Dale, something I forgot to mention. Your measurements of your light with the DQG driver… the stock light’s 3S XPG2s have a higher vF at 1.5A than the single XHP70. Input current in the bone stock light is much higher than in your light because of that difference in voltage, even though the output current is the same.

This is all pretty academic, but according to the technical info page at TaskLED the HBFlex can do 7v-in 15v-out w/ 3A… at 80% efficiency. Reducing the ratio slightly increases efficiency a lot. 18v boosted to 36v at 3A also achieves >92% efficiency. Just barely enough to break your pick-one comfychair. :stuck_out_tongue:

FWIW the HBFlex is 35mm in diameter, so to simply fold it in half would require…. [insert circle math] a driver of ~25mm+. Realistically it wouldn’t work that way because the inductor is large enough to spoil a 25mm layout - plus the bottom side needs space for a spring pad. Not to mention the layout considerations required to get the heat out to the edges of the driver where it can be sinked by the flashight body. I haven’t looked over the specs of the large Cooper inductor, maybe a Coilcraft could be slightly smaller. Meh.
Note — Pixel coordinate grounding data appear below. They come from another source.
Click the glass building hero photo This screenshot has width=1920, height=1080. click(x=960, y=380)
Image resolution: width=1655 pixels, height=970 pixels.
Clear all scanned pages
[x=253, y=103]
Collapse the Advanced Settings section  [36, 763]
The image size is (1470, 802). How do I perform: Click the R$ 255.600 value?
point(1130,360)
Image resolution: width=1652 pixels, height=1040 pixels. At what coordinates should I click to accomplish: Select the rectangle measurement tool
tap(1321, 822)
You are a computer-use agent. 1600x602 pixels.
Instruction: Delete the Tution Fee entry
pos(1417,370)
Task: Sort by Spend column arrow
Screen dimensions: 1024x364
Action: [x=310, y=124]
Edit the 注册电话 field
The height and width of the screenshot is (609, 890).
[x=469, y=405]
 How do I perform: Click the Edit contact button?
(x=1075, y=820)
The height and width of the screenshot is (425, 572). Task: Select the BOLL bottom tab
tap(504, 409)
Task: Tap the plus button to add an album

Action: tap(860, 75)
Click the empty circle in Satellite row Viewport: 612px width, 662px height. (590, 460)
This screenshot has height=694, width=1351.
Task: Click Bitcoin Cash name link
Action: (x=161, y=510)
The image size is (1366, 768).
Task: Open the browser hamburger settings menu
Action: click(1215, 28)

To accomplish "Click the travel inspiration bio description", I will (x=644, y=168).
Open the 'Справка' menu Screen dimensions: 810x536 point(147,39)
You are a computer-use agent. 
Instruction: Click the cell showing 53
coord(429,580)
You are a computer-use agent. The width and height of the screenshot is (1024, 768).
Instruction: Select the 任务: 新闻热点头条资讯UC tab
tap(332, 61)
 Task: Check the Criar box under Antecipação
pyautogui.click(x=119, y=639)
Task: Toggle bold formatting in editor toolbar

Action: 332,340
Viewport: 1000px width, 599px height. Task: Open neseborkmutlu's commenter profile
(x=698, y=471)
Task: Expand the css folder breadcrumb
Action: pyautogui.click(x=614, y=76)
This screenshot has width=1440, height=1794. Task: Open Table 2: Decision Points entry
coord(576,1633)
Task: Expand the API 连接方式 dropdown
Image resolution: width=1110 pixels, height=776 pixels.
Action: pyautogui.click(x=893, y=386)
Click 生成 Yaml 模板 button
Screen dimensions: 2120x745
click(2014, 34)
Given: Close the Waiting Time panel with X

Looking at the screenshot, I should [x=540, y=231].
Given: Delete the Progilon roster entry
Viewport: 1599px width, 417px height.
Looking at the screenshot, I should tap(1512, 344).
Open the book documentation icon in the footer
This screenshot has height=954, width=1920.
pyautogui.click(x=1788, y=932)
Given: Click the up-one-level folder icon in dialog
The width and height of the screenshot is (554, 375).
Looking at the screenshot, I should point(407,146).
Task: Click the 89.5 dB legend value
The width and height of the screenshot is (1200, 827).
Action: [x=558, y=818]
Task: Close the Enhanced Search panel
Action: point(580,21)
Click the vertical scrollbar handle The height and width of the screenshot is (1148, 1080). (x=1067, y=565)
Granted, ~3v input is a whole different ballgame. I’m not recommending that any doubters go try and build a high-current boost driver. All I am saying is that unilaterally poo-pooing boost drivers won’t do anyone any good. Newbies are still going to have tons of false impressions of what a boost driver could do for them until they they read up on why it’s not going to work the way they think. Anyone who already has the know-how to develop one doesn’t need to be told the limitations. For my own part I’m in no hurry to try and develop a small, high current boost driver which can operate on 1s.